Former prime minister John Howard has signed up to a leadership mentoring program run by a two-year-old e-learning organisation.
Dūcere offers online courses in leadership, management and business. Howard will be part of the Global Leaders Faculty.
He joins an international team of business, political and humanitarian leaders including SEEK co-founder Andrew Bassat, trucking magnate Lindsay Fox and Nobel Peace Prize winner Archbishop Desmond Tutu.
Founder Mathew Jacobson told StartupSmart he was delighted to have Howard on board, and the credibility of the existing mentors was instrumental to his decision to join.
“We’re just a start-up as we’ve only been live in the market for a few months, but when we approached John Howard to be one of our interviewees it was in the context of having already almost 50 world leaders involved,” he says.
“When he saw the profile of the other members, no doubt it went a long way in his decision.”
The filmed case study interview with the former prime minister is part of a module on leadership characteristics, and focuses on the gun buy-back in the wake of the Port Arthur massacre.
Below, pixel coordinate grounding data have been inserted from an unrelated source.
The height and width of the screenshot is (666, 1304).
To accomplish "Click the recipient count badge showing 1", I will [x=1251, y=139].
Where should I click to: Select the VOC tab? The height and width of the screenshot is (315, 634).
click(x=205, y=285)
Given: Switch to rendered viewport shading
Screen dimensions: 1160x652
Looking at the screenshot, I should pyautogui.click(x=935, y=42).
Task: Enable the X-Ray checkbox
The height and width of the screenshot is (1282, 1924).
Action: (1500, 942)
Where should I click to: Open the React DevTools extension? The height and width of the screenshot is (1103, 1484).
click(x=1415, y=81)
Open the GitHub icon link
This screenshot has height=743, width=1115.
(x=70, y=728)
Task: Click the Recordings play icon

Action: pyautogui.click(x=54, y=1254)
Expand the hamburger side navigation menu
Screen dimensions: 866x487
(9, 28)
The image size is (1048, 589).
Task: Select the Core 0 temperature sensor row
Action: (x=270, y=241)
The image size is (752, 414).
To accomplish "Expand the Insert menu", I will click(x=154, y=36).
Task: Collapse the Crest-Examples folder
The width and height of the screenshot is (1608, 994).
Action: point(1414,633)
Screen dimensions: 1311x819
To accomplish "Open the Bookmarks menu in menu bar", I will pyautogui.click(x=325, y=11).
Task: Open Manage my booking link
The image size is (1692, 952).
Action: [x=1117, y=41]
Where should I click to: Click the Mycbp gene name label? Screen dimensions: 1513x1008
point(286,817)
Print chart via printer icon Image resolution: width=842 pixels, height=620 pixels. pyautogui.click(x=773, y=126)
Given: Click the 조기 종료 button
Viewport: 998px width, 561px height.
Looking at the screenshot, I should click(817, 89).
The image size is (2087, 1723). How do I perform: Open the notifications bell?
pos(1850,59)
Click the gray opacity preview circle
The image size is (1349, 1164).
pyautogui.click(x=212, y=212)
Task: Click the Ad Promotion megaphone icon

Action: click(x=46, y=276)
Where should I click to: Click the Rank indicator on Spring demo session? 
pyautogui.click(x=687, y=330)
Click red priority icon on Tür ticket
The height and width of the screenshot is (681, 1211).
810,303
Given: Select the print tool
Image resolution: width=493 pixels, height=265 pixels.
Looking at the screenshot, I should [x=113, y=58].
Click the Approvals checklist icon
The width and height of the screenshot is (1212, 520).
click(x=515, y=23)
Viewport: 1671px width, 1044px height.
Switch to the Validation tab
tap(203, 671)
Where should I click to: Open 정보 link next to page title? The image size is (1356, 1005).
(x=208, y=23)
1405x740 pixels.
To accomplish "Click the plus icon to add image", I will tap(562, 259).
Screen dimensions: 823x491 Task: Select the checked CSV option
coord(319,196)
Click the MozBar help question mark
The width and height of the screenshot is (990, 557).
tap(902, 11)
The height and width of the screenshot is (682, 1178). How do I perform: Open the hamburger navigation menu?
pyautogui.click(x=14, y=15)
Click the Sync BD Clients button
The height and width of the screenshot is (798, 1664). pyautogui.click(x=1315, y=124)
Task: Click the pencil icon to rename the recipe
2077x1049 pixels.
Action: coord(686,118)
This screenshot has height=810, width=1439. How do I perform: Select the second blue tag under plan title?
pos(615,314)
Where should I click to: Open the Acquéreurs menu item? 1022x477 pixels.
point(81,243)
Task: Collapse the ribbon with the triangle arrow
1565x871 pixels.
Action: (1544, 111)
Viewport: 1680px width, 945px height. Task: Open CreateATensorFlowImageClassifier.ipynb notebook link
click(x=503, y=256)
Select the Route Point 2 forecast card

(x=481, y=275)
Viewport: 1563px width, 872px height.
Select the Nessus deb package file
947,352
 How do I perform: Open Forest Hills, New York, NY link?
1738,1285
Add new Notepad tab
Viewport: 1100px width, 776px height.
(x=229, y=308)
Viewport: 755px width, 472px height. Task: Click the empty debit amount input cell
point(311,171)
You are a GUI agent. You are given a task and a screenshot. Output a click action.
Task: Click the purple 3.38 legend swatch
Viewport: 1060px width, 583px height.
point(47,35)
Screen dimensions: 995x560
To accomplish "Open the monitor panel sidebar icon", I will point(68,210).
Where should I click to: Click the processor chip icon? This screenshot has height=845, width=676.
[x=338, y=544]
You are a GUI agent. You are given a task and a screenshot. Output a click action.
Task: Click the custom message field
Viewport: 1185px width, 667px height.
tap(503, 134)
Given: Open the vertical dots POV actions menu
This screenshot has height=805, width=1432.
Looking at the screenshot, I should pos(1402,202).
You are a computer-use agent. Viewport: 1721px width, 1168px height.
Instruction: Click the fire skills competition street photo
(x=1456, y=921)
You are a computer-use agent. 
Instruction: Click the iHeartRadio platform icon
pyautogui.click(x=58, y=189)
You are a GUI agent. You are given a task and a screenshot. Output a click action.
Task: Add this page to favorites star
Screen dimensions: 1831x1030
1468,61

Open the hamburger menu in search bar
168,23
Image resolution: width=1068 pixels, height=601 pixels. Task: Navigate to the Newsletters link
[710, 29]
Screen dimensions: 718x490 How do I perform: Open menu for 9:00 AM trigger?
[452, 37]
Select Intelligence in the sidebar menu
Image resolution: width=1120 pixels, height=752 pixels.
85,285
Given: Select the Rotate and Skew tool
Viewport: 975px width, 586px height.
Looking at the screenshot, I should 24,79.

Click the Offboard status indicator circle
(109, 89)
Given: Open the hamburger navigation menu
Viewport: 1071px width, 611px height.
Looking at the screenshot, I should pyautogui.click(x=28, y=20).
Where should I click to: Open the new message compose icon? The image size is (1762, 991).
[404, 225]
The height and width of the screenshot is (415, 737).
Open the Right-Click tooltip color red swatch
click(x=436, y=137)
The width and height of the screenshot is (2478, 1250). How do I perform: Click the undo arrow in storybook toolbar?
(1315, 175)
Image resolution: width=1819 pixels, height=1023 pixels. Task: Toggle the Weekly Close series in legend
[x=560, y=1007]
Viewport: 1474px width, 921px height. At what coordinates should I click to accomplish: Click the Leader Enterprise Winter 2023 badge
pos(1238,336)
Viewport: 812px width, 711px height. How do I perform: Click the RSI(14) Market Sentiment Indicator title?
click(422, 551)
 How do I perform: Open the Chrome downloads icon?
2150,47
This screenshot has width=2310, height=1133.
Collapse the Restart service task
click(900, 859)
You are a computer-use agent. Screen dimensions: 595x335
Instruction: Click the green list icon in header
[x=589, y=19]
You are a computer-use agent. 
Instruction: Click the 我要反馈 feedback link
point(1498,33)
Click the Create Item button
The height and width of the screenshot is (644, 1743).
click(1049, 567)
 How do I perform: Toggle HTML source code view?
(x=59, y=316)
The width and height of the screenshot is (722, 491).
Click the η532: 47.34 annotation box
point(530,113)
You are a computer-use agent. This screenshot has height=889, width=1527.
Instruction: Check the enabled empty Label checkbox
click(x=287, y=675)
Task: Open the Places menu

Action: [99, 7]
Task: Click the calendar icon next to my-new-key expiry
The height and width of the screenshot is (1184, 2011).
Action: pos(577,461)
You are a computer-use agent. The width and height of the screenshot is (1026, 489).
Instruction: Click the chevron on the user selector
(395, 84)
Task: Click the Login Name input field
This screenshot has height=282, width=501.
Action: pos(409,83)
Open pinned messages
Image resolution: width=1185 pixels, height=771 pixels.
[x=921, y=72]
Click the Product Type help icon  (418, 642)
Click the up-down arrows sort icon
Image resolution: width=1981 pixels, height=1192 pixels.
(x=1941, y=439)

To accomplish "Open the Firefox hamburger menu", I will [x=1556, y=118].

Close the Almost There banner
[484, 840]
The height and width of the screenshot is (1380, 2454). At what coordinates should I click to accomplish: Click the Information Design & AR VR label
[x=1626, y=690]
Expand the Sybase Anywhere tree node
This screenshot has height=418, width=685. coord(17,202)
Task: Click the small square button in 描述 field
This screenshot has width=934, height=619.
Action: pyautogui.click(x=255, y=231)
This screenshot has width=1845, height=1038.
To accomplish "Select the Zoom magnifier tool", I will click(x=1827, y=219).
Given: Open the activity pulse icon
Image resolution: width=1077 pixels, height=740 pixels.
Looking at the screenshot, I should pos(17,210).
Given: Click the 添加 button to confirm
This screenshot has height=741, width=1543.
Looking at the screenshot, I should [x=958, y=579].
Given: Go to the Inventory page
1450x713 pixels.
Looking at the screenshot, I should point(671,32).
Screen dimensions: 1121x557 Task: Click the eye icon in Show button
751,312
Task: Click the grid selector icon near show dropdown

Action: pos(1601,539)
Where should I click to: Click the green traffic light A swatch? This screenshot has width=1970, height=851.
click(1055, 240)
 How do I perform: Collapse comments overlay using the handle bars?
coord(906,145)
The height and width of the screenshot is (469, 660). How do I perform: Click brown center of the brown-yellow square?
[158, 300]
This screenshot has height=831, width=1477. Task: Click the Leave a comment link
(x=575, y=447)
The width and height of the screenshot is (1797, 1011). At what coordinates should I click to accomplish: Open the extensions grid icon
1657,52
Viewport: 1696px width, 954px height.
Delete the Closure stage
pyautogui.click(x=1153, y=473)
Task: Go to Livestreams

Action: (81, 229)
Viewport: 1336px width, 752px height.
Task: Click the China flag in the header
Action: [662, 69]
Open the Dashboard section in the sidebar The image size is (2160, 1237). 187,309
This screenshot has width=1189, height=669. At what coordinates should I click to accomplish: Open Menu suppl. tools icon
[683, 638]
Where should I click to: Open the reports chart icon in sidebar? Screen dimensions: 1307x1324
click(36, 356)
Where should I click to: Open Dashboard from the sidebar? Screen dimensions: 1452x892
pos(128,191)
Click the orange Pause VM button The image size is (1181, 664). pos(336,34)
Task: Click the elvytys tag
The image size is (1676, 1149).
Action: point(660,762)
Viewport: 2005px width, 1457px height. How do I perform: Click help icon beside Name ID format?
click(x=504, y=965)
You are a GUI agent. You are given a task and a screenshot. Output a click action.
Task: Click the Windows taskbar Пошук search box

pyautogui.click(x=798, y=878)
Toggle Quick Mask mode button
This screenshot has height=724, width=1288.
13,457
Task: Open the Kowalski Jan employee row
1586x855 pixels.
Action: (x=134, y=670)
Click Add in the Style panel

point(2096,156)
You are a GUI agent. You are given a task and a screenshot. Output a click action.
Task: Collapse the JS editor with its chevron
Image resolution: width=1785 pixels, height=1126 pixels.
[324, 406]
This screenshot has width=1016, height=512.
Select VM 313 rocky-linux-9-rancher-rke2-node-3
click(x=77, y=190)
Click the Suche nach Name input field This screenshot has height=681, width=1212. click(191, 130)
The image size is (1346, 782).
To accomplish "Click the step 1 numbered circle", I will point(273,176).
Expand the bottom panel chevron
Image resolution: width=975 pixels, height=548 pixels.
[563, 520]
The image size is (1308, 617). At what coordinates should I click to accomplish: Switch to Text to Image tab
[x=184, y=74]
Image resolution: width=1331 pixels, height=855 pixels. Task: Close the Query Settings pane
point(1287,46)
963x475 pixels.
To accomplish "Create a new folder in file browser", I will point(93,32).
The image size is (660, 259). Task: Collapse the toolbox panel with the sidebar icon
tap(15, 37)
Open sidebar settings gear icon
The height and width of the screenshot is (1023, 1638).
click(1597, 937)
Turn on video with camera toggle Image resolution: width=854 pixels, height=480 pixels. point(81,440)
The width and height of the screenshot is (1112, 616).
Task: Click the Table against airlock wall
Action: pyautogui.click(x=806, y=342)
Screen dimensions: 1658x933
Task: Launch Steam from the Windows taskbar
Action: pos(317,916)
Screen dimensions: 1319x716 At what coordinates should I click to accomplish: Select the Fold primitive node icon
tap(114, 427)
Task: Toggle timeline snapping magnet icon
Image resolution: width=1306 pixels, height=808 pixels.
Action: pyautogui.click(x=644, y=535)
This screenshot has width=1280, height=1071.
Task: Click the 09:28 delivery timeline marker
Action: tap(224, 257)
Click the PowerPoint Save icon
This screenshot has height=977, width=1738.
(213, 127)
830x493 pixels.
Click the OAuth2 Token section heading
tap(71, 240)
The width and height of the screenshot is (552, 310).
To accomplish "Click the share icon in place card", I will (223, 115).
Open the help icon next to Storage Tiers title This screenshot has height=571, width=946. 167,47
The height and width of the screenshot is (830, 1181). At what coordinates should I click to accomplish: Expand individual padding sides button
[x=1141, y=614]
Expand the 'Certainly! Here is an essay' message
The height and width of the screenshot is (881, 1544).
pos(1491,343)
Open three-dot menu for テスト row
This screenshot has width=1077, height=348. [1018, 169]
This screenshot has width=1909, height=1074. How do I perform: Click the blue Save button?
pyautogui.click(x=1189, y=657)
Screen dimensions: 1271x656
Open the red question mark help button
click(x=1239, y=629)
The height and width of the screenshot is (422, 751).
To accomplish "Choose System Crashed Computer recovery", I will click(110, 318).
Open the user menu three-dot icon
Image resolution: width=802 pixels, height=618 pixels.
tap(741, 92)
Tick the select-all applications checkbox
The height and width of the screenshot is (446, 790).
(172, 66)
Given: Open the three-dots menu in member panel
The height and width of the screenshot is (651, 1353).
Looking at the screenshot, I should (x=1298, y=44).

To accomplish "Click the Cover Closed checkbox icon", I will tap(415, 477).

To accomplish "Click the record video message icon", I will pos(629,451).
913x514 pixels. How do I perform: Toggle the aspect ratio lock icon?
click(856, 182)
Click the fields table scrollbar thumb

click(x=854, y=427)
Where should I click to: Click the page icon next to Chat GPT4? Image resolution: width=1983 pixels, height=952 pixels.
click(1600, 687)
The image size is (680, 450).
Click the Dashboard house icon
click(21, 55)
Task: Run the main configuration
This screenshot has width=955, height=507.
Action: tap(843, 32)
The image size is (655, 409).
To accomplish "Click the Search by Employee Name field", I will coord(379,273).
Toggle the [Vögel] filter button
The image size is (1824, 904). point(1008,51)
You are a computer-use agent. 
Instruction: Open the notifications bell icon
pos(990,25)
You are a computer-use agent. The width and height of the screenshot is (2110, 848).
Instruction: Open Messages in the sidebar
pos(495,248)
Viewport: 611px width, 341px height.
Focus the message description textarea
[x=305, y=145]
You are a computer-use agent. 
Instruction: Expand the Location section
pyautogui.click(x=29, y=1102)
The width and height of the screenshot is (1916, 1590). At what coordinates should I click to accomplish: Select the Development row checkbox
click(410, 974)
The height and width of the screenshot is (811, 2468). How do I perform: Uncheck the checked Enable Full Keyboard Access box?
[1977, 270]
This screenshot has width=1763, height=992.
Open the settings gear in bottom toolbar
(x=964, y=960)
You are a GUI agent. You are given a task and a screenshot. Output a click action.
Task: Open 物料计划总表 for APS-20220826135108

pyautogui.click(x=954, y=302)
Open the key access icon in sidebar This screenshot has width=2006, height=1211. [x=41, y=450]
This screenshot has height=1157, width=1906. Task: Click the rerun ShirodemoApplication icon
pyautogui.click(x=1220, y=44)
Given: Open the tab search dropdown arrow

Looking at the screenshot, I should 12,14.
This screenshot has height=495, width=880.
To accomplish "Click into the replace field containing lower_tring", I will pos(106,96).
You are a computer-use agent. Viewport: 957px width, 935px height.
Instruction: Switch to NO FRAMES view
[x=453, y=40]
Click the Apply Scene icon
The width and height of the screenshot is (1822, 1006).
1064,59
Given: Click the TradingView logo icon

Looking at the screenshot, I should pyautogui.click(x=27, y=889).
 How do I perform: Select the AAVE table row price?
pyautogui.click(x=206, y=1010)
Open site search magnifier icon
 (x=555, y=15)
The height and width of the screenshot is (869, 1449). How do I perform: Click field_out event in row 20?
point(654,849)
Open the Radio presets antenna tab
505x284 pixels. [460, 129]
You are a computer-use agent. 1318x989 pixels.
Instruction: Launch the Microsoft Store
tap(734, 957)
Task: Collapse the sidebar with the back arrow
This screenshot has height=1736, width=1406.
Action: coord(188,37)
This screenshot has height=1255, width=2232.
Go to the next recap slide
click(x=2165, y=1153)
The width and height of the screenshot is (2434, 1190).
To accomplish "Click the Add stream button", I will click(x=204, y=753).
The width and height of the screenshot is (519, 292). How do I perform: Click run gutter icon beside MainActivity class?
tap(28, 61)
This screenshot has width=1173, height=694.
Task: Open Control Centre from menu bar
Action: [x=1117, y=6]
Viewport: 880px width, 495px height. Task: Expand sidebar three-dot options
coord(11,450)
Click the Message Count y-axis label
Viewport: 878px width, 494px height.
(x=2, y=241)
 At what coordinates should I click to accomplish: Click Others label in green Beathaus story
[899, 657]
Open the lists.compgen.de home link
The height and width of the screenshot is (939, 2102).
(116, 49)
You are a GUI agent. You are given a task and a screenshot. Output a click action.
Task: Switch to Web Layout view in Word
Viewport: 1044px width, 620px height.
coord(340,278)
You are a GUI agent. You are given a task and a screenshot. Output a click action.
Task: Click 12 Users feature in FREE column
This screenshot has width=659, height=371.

“It was a very political issue and very tense issue because it was very emotional on all sides,” he says.
He says the creation of the Global Leaders Faculty has been a project shared by the whole board of his organisation. The first person to join was former Australian Competition and Consumer Commission chairman Allan Fels.
“When you’ve got great leaders already on board, it’s easy to approach others. But the first person, it’s a bit harder,” Jacobson says, adding they were really lucky Fels agreed to do join at their first meeting.
The formally accredited diploma course is run in partnership with Holmesglen TAFE.
“If you’re going to do an academic formal qualification, you should do it learning from those who have been most successful,” he says.
“A lot of people already have reservations about purely academic formal education, and we’re at the other extreme, everything we teach is relevant politics or leadership.”
The start-up is run on a social enterprise model, with some of the course fees funding aid and education projects in Africa.
Over 200 students are enrolled in the first course, with Jacobson already in negotiations with education providers in the US and China.
“Because it’s online, it’s very highly scalable and we’re going to deliver programs around the world. This is why it was so important for us to have a global faculty. It’s not designed to be an Australian course, but a global one,” Jacobson says.